- **Exercise aim**:
Repeat each entry below without omitting a single word.

- **Collected data entries**:

______________________________

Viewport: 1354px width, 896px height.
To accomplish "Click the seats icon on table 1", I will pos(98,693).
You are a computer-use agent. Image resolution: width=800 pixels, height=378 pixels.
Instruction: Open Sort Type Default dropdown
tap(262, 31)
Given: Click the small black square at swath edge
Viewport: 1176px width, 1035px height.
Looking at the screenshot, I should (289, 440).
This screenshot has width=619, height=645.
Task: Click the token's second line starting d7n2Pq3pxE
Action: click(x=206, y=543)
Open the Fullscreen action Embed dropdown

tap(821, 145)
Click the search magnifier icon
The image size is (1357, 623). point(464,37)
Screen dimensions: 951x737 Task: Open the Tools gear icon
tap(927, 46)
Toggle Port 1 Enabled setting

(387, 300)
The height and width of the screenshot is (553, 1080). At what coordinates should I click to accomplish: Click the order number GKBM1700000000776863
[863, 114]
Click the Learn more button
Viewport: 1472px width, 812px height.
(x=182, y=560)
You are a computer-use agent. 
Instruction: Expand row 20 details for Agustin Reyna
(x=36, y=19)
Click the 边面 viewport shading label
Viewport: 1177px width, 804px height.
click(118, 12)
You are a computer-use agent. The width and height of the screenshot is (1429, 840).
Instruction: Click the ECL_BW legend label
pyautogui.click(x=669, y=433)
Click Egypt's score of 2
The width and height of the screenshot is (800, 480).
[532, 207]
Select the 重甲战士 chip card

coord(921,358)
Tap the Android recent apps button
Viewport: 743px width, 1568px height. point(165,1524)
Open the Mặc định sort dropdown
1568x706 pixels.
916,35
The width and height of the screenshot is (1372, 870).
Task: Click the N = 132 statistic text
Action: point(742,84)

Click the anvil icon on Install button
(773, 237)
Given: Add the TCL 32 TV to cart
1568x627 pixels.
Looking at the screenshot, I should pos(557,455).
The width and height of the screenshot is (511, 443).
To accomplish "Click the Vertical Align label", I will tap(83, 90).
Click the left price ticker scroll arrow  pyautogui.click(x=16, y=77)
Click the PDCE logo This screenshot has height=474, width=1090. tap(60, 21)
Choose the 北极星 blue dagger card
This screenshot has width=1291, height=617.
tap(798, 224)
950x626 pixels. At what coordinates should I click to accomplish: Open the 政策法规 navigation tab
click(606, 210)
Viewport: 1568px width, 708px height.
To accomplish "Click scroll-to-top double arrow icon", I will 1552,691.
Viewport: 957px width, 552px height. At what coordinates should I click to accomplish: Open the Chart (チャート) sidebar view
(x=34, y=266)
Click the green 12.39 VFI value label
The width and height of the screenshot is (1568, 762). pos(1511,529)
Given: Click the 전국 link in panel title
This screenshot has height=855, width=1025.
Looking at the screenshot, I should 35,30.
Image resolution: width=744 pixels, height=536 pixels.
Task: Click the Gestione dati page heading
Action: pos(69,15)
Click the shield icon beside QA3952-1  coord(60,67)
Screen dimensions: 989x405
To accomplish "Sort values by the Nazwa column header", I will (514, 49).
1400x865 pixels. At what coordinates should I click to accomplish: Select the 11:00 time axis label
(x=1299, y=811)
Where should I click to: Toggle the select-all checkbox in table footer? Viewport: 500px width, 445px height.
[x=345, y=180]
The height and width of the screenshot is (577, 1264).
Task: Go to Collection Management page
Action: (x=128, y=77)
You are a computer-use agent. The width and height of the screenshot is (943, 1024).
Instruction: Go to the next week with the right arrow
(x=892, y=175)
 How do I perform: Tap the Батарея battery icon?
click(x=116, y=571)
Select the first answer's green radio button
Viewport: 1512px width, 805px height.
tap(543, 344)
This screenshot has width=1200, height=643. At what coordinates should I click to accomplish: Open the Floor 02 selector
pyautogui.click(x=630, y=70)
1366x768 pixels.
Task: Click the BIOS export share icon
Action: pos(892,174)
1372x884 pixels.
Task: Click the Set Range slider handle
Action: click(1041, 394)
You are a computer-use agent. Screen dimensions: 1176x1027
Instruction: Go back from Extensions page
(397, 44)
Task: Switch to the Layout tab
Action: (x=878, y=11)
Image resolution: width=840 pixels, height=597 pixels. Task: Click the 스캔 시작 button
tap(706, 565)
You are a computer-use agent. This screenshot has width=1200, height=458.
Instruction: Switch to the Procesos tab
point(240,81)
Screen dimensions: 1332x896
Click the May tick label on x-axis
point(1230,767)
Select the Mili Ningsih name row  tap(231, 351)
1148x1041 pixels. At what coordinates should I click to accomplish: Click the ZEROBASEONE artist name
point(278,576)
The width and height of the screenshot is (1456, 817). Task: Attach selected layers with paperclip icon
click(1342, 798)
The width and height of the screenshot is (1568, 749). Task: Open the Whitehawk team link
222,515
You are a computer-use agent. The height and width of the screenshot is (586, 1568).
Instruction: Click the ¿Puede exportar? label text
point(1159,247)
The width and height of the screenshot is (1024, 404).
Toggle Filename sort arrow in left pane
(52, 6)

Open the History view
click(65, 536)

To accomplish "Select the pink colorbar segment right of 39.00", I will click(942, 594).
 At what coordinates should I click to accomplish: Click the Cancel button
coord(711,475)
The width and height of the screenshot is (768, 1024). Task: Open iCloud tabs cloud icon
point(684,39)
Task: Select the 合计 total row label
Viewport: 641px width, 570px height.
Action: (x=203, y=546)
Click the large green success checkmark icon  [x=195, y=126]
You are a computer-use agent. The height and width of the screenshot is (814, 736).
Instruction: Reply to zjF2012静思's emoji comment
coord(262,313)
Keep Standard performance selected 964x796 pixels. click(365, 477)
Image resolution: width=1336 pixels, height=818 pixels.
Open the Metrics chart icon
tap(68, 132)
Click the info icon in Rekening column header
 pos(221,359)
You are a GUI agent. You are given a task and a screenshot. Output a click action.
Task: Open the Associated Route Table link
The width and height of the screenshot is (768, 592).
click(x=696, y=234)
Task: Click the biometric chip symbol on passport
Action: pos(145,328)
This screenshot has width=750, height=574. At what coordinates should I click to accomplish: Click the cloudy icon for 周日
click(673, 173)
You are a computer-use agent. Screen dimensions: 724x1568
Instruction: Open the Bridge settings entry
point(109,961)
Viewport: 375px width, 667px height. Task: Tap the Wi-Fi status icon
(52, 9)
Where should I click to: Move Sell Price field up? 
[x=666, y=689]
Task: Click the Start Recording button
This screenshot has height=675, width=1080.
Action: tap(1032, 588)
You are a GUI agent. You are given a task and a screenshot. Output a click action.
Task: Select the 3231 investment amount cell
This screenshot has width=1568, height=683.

______________________________

- **Expected answer**:
Viewport: 1354px width, 896px height.
To accomplish "Click the seats icon on table 1", I will pos(98,693).
You are a computer-use agent. Image resolution: width=800 pixels, height=378 pixels.
Instruction: Open Sort Type Default dropdown
tap(262, 31)
Given: Click the small black square at swath edge
Viewport: 1176px width, 1035px height.
Looking at the screenshot, I should (289, 440).
This screenshot has width=619, height=645.
Task: Click the token's second line starting d7n2Pq3pxE
Action: click(x=206, y=543)
Open the Fullscreen action Embed dropdown

tap(821, 145)
Click the search magnifier icon
The image size is (1357, 623). point(464,37)
Screen dimensions: 951x737 Task: Open the Tools gear icon
tap(927, 46)
Toggle Port 1 Enabled setting

(387, 300)
The height and width of the screenshot is (553, 1080). At what coordinates should I click to accomplish: Click the order number GKBM1700000000776863
[863, 114]
Click the Learn more button
Viewport: 1472px width, 812px height.
(x=182, y=560)
You are a computer-use agent. 
Instruction: Expand row 20 details for Agustin Reyna
(x=36, y=19)
Click the 边面 viewport shading label
Viewport: 1177px width, 804px height.
click(118, 12)
You are a computer-use agent. The width and height of the screenshot is (1429, 840).
Instruction: Click the ECL_BW legend label
pyautogui.click(x=669, y=433)
Click Egypt's score of 2
The width and height of the screenshot is (800, 480).
[532, 207]
Select the 重甲战士 chip card

coord(921,358)
Tap the Android recent apps button
Viewport: 743px width, 1568px height. point(165,1524)
Open the Mặc định sort dropdown
1568x706 pixels.
916,35
The width and height of the screenshot is (1372, 870).
Task: Click the N = 132 statistic text
Action: point(742,84)

Click the anvil icon on Install button
(773, 237)
Given: Add the TCL 32 TV to cart
1568x627 pixels.
Looking at the screenshot, I should pos(557,455).
The width and height of the screenshot is (511, 443).
To accomplish "Click the Vertical Align label", I will tap(83, 90).
Click the left price ticker scroll arrow  pyautogui.click(x=16, y=77)
Click the PDCE logo This screenshot has height=474, width=1090. tap(60, 21)
Choose the 北极星 blue dagger card
This screenshot has width=1291, height=617.
tap(798, 224)
950x626 pixels. At what coordinates should I click to accomplish: Open the 政策法规 navigation tab
click(606, 210)
Viewport: 1568px width, 708px height.
To accomplish "Click scroll-to-top double arrow icon", I will 1552,691.
Viewport: 957px width, 552px height. At what coordinates should I click to accomplish: Open the Chart (チャート) sidebar view
(x=34, y=266)
Click the green 12.39 VFI value label
The width and height of the screenshot is (1568, 762). pos(1511,529)
Given: Click the 전국 link in panel title
This screenshot has height=855, width=1025.
Looking at the screenshot, I should 35,30.
Image resolution: width=744 pixels, height=536 pixels.
Task: Click the Gestione dati page heading
Action: pos(69,15)
Click the shield icon beside QA3952-1  coord(60,67)
Screen dimensions: 989x405
To accomplish "Sort values by the Nazwa column header", I will (514, 49).
1400x865 pixels. At what coordinates should I click to accomplish: Select the 11:00 time axis label
(x=1299, y=811)
Where should I click to: Toggle the select-all checkbox in table footer? Viewport: 500px width, 445px height.
[x=345, y=180]
The height and width of the screenshot is (577, 1264).
Task: Go to Collection Management page
Action: (x=128, y=77)
You are a computer-use agent. The width and height of the screenshot is (943, 1024).
Instruction: Go to the next week with the right arrow
(x=892, y=175)
 How do I perform: Tap the Батарея battery icon?
click(x=116, y=571)
Select the first answer's green radio button
Viewport: 1512px width, 805px height.
tap(543, 344)
This screenshot has width=1200, height=643. At what coordinates should I click to accomplish: Open the Floor 02 selector
pyautogui.click(x=630, y=70)
1366x768 pixels.
Task: Click the BIOS export share icon
Action: pos(892,174)
1372x884 pixels.
Task: Click the Set Range slider handle
Action: click(1041, 394)
You are a computer-use agent. Screen dimensions: 1176x1027
Instruction: Go back from Extensions page
(397, 44)
Task: Switch to the Layout tab
Action: (x=878, y=11)
Image resolution: width=840 pixels, height=597 pixels. Task: Click the 스캔 시작 button
tap(706, 565)
You are a computer-use agent. This screenshot has width=1200, height=458.
Instruction: Switch to the Procesos tab
point(240,81)
Screen dimensions: 1332x896
Click the May tick label on x-axis
point(1230,767)
Select the Mili Ningsih name row  tap(231, 351)
1148x1041 pixels. At what coordinates should I click to accomplish: Click the ZEROBASEONE artist name
point(278,576)
The width and height of the screenshot is (1456, 817). Task: Attach selected layers with paperclip icon
click(1342, 798)
The width and height of the screenshot is (1568, 749). Task: Open the Whitehawk team link
222,515
You are a computer-use agent. The height and width of the screenshot is (586, 1568).
Instruction: Click the ¿Puede exportar? label text
point(1159,247)
The width and height of the screenshot is (1024, 404).
Toggle Filename sort arrow in left pane
(52, 6)

Open the History view
click(65, 536)

To accomplish "Select the pink colorbar segment right of 39.00", I will click(942, 594).
 At what coordinates should I click to accomplish: Click the Cancel button
coord(711,475)
The width and height of the screenshot is (768, 1024). Task: Open iCloud tabs cloud icon
point(684,39)
Task: Select the 合计 total row label
Viewport: 641px width, 570px height.
Action: (x=203, y=546)
Click the large green success checkmark icon  [x=195, y=126]
You are a computer-use agent. The height and width of the screenshot is (814, 736).
Instruction: Reply to zjF2012静思's emoji comment
coord(262,313)
Keep Standard performance selected 964x796 pixels. click(365, 477)
Image resolution: width=1336 pixels, height=818 pixels.
Open the Metrics chart icon
tap(68, 132)
Click the info icon in Rekening column header
 pos(221,359)
You are a GUI agent. You are given a task and a screenshot. Output a click action.
Task: Open the Associated Route Table link
The width and height of the screenshot is (768, 592).
click(x=696, y=234)
Task: Click the biometric chip symbol on passport
Action: pos(145,328)
This screenshot has width=750, height=574. At what coordinates should I click to accomplish: Click the cloudy icon for 周日
click(673, 173)
You are a computer-use agent. Screen dimensions: 724x1568
Instruction: Open the Bridge settings entry
point(109,961)
Viewport: 375px width, 667px height. Task: Tap the Wi-Fi status icon
(52, 9)
Where should I click to: Move Sell Price field up? 
[x=666, y=689]
Task: Click the Start Recording button
This screenshot has height=675, width=1080.
Action: tap(1032, 588)
You are a GUI agent. You are given a task and a screenshot. Output a click action.
Task: Select the 3231 investment amount cell
This screenshot has width=1568, height=683.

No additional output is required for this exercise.